10.03.2021, 09:20

Mart 2021 Birinci Yarısı Bireysel Kültür Etkinlikleri

12.2.2021 günü TRT2’de, Verona’dan 10. Yıl Pavorotti Konseri vardı. 2017 yılı yapımı olup tenor Luciano Pavarotti’nin 10. ölüm yılı nedeniyle düzenlenmişti. Konserde klasik müzikten başka pop klasiklerinden de örnekler seslendirildi. Yaşamı boyunca en yakın arkadaşları Placido Domingo ve Jose Carreras ile bir üçlü oluşturup, klasik ile pop arasındaki uçurumu kapatmaya yönelik çalışmalar yaptı. Pop müziğinin sevilen parçalarını arya tarzında yorumladılar. Bu iki arkadaşı konsere de gönülden katıldı. Konserde pop müziğin “My Way”, “Se Bastasse Una Canzone” gibi sevilen şarkılarının yanı sıra operanın Caruso, La Donna Mobile, Miserere, Passione, Una Furtiva Lagrima, gibi gözde şarkılarını seslendirdiler.
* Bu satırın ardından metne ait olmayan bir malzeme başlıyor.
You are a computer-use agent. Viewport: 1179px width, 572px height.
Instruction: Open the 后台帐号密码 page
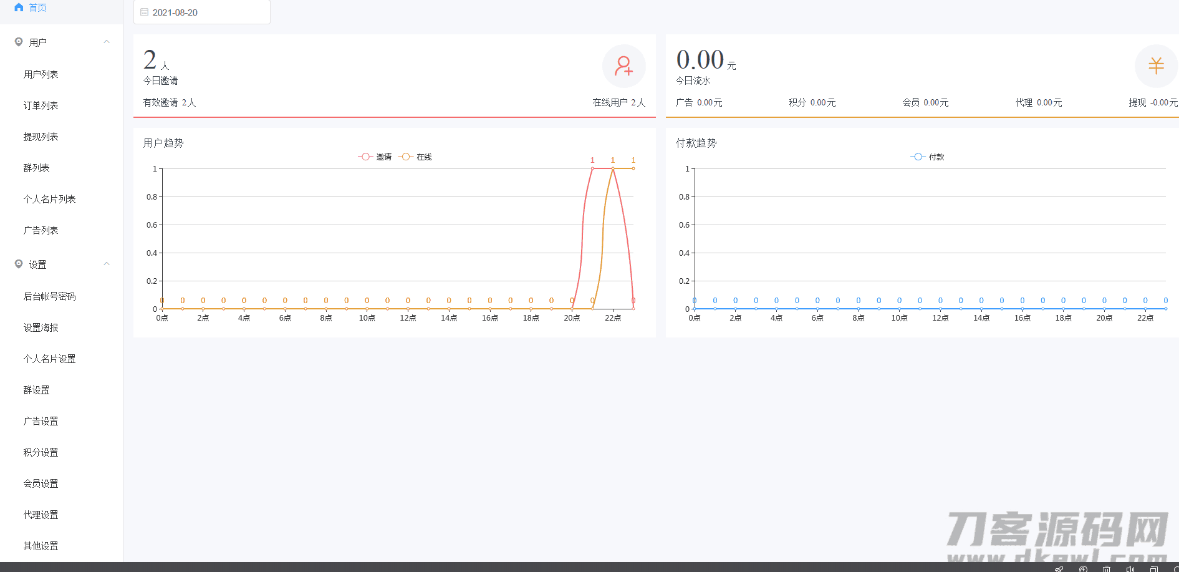50,296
Andrea Bocelli, Ramazotti de konserde yer aldı. Zaman zaman Pavarotti kayıtlarından bölümler perdeye yansıtıldı. Çok duygulu anlar yaşandı…

***

Hayranı olduğum Zülfü Livaneli’nin “Bizi Sürükleyen Nehir” adlı kitabını okudum. “Hayat Üstüne Düşünceler” açıklayıcı ikinci adı. Felsefe ve müzik gibi çift branşlı bir sanatçı olarak, onun süzme düşüncelerinden oluşan 307 sayfalık bir kitap. Hem Türk hem dünya yurttaşı kimliğine ulaşmış entellektüel bir kişilik. Sık sık tümceleri ikinci kez ya da daha yavaş okuyarak tadını çıkarma gereksinimi duyuyorsunuz.  Değerli sanatçımıza kolayca ulaşabildiğimiz için şanslı olduğumuz duygusu taşıyorum. Ne mutlu bize!..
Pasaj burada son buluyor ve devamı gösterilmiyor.